Because values swing with the exact type and grade, treat any single figure as indicative and compare recent sales of the same commemorative, in the same condition, before pricing a coin. Uncirculated or certified examples of desirable themes are worth far more than well-worn circulation finds.

Frequently asked questions

What is the emblem on the front of the coin?

It is the Lion Capital of Ashoka, the sculpture the Republic of India adopted as its state emblem. Shown facing left with rays, it appears on the obverse of India's rupee coins in place of a ruler's portrait.

Is this coin silver?

No. Despite the silvery-grey color it is copper-nickel (cupro-nickel), the standard alloy for the larger Indian rupee coins of the late 20th century. It has little bullion value and is non-magnetic.

How do I tell a commemorative from an ordinary one rupee?

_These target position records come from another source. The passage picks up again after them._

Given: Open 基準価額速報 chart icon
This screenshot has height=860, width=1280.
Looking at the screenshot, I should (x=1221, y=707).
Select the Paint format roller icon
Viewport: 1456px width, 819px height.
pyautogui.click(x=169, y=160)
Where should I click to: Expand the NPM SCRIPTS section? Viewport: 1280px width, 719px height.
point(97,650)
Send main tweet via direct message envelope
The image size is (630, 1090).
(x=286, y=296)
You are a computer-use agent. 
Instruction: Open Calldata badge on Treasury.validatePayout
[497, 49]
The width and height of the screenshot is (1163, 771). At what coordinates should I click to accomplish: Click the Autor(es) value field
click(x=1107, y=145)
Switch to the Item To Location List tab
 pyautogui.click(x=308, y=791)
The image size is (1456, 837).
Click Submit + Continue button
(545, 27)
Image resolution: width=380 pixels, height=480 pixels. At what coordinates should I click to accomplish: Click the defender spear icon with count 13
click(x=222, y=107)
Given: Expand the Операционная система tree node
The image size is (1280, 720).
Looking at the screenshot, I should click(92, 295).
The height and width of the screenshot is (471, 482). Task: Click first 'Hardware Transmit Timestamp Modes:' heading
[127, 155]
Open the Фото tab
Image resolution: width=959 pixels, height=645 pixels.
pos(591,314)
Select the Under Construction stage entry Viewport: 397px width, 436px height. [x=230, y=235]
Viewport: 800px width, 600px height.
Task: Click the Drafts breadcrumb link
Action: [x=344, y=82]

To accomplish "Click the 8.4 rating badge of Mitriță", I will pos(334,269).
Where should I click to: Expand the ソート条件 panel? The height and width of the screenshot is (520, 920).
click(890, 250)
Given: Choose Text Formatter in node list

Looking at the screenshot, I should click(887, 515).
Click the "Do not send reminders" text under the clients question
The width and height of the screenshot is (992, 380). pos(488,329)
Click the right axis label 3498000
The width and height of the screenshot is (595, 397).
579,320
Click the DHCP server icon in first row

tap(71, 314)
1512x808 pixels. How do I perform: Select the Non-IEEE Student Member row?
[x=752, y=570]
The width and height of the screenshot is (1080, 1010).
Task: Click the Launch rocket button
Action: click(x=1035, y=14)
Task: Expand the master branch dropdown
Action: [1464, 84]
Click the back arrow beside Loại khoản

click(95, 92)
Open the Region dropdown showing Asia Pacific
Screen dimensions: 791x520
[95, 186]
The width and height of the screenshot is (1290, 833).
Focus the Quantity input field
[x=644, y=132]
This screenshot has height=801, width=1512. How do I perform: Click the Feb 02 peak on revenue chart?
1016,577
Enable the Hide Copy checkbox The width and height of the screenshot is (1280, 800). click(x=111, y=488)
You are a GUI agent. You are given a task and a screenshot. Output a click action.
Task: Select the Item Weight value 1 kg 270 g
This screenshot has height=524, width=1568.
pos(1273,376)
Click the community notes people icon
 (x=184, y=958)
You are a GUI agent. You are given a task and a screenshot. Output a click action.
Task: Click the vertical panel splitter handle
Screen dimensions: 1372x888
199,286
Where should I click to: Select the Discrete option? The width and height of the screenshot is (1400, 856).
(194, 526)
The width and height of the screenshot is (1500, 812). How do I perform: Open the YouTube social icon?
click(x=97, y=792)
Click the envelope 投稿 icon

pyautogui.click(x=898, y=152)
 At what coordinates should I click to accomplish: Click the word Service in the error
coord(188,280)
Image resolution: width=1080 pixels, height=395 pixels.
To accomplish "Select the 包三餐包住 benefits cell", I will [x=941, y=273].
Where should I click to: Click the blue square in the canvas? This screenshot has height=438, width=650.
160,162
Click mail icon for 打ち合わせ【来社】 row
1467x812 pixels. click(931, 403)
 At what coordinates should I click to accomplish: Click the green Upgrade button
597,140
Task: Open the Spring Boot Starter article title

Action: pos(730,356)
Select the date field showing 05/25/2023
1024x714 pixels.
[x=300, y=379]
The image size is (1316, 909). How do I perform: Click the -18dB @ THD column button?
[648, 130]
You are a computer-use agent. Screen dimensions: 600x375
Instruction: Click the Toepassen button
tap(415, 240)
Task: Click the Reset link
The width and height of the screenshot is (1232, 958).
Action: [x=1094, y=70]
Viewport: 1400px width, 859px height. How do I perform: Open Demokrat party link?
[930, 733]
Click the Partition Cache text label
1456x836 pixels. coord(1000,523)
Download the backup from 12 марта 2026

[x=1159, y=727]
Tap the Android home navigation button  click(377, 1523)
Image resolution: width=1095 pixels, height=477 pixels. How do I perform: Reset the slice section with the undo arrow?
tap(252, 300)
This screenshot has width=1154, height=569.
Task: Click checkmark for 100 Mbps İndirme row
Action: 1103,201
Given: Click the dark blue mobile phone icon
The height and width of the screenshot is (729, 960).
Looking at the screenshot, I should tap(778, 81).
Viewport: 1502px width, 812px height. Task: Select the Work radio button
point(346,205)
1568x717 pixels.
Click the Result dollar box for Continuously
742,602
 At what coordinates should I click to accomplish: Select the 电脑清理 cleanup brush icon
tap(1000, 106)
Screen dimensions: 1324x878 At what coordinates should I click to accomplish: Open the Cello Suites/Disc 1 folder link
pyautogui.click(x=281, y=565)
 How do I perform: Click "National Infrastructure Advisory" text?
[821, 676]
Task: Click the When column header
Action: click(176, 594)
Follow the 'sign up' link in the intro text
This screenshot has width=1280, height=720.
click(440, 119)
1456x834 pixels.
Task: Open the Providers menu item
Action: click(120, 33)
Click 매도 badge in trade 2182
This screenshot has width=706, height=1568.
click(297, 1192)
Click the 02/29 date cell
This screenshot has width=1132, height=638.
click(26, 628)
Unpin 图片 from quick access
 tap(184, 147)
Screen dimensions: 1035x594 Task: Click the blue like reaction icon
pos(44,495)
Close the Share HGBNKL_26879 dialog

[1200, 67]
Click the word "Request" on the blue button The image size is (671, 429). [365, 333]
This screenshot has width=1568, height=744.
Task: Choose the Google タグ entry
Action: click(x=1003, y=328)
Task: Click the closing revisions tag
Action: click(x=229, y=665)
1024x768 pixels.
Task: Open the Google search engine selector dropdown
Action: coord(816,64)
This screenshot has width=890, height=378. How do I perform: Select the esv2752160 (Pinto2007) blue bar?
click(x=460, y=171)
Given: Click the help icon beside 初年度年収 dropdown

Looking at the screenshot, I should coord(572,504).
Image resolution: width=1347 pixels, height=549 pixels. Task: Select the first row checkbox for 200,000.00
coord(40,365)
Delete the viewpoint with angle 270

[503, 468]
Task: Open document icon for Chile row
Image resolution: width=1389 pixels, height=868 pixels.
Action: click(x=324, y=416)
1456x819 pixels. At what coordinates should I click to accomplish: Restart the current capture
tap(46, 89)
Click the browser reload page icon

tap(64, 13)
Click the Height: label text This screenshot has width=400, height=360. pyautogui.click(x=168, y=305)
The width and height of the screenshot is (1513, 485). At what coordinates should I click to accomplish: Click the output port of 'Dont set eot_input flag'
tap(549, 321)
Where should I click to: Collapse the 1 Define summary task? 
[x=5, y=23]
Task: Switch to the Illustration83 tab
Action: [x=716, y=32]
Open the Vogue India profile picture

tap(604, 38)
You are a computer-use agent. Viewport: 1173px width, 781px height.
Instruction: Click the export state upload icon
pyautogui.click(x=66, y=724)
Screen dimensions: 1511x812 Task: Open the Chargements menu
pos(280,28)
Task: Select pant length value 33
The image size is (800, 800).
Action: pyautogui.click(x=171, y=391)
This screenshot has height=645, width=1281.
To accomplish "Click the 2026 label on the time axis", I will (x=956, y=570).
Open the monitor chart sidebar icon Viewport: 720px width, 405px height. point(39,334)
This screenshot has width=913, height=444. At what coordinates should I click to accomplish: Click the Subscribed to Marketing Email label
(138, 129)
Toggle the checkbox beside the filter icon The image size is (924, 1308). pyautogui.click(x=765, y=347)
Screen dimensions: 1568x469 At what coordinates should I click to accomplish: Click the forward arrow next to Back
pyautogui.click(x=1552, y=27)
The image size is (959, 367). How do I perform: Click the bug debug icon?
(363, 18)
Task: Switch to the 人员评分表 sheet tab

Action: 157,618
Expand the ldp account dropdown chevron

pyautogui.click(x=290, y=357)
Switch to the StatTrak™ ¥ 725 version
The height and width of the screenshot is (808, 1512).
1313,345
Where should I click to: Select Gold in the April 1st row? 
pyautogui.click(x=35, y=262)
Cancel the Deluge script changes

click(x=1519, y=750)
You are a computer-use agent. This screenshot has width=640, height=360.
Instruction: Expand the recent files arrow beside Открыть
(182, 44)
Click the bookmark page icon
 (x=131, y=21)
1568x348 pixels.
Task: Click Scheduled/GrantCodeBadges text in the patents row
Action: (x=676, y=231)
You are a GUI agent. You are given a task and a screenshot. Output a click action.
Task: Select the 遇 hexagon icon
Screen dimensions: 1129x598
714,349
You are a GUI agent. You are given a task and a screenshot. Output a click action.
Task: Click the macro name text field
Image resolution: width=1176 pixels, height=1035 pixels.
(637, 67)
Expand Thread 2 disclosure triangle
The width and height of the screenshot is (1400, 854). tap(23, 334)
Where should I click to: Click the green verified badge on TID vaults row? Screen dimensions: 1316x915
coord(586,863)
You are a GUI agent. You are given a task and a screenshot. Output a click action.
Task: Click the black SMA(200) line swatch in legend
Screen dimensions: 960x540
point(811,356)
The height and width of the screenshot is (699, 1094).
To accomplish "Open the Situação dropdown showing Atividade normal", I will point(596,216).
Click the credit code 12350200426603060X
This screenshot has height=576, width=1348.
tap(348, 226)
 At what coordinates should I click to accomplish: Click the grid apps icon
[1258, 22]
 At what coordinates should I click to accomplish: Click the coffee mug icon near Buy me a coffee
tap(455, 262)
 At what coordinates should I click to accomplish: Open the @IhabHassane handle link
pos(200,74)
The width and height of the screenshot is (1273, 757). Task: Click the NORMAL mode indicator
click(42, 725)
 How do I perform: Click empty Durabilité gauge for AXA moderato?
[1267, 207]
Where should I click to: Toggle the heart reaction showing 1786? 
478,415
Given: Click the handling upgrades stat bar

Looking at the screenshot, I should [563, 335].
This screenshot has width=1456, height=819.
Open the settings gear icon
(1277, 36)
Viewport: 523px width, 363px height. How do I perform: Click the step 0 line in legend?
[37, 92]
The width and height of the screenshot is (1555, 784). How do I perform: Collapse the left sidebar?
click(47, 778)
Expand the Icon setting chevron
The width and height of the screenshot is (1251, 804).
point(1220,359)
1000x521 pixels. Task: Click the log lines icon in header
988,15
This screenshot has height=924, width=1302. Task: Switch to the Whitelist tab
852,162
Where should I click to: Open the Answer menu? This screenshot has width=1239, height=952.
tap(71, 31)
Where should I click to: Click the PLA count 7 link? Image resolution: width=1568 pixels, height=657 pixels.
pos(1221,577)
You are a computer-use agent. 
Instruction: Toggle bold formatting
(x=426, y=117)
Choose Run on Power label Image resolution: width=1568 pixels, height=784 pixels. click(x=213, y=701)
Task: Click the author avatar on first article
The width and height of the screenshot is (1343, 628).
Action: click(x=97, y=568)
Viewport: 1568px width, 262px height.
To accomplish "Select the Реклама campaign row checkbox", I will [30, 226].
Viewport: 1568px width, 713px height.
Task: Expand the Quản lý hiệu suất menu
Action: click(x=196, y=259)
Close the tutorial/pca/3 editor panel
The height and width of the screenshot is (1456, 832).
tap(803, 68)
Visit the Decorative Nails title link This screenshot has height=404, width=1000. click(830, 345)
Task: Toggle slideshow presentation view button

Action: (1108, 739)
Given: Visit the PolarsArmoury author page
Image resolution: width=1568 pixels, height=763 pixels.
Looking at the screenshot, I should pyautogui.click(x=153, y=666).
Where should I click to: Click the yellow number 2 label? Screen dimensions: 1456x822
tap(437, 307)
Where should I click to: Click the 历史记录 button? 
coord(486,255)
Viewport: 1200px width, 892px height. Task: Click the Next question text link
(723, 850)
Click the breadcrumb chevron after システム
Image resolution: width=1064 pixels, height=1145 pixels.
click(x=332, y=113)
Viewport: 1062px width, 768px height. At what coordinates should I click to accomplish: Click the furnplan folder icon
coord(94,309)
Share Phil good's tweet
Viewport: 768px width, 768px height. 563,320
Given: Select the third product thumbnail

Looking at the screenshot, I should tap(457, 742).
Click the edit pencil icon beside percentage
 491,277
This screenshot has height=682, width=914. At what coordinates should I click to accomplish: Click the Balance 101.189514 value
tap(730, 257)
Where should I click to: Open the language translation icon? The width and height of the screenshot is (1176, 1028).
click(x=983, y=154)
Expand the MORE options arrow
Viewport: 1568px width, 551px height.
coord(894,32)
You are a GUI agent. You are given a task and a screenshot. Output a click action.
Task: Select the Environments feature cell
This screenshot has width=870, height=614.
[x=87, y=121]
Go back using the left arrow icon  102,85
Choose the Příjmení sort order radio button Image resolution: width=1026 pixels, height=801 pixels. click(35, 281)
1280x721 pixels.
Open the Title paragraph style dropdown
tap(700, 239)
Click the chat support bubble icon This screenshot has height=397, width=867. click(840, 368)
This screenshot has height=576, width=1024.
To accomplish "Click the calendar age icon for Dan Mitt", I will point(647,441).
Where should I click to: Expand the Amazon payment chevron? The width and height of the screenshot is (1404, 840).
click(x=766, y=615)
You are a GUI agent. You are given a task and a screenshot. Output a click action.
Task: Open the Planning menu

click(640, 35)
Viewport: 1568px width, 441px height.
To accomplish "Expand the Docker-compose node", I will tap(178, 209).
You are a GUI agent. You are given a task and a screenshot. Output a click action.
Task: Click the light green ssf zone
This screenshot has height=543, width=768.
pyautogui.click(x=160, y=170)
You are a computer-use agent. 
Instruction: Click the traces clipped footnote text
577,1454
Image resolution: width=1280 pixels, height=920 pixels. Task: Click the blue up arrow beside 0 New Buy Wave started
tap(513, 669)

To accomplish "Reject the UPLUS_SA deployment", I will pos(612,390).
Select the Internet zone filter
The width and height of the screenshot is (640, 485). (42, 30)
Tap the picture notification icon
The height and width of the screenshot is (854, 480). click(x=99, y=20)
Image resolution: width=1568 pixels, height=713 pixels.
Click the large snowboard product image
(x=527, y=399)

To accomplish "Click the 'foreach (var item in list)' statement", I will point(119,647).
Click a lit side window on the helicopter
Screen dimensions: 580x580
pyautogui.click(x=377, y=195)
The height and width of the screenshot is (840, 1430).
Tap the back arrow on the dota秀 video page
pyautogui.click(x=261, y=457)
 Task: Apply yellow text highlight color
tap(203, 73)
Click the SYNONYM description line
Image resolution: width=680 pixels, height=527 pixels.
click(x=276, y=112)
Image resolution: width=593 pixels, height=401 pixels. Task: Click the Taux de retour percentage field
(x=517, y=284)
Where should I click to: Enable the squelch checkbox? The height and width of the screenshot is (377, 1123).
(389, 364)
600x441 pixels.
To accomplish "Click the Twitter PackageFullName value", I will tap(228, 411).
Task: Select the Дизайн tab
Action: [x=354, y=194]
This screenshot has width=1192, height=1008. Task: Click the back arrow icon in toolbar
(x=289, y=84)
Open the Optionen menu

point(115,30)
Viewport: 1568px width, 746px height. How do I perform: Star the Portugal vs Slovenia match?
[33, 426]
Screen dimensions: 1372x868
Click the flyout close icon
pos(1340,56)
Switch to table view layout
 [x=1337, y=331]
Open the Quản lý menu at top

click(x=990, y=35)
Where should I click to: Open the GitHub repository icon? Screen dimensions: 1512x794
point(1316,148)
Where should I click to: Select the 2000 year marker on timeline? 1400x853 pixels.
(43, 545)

Check the reverse. A plain circulating rupee shows only the value and script, while a commemorative adds a themed design and a slogan in Hindi and English tied to an anniversary or campaign, along with the year.

How can I find the exact year and issue?

Read the four-digit year on the reverse, usually near the base, and look for a small mint mark below it. The year, mint mark, and commemorative design together identify the specific issue.

What is a coin like this typically worth?

Common circulated examples are usually worth only a few dollars, driven by condition and theme rather than metal. Scarcer commemoratives, proof or uncirculated pieces, and specific mints can be worth more; compare recent sales of the same type.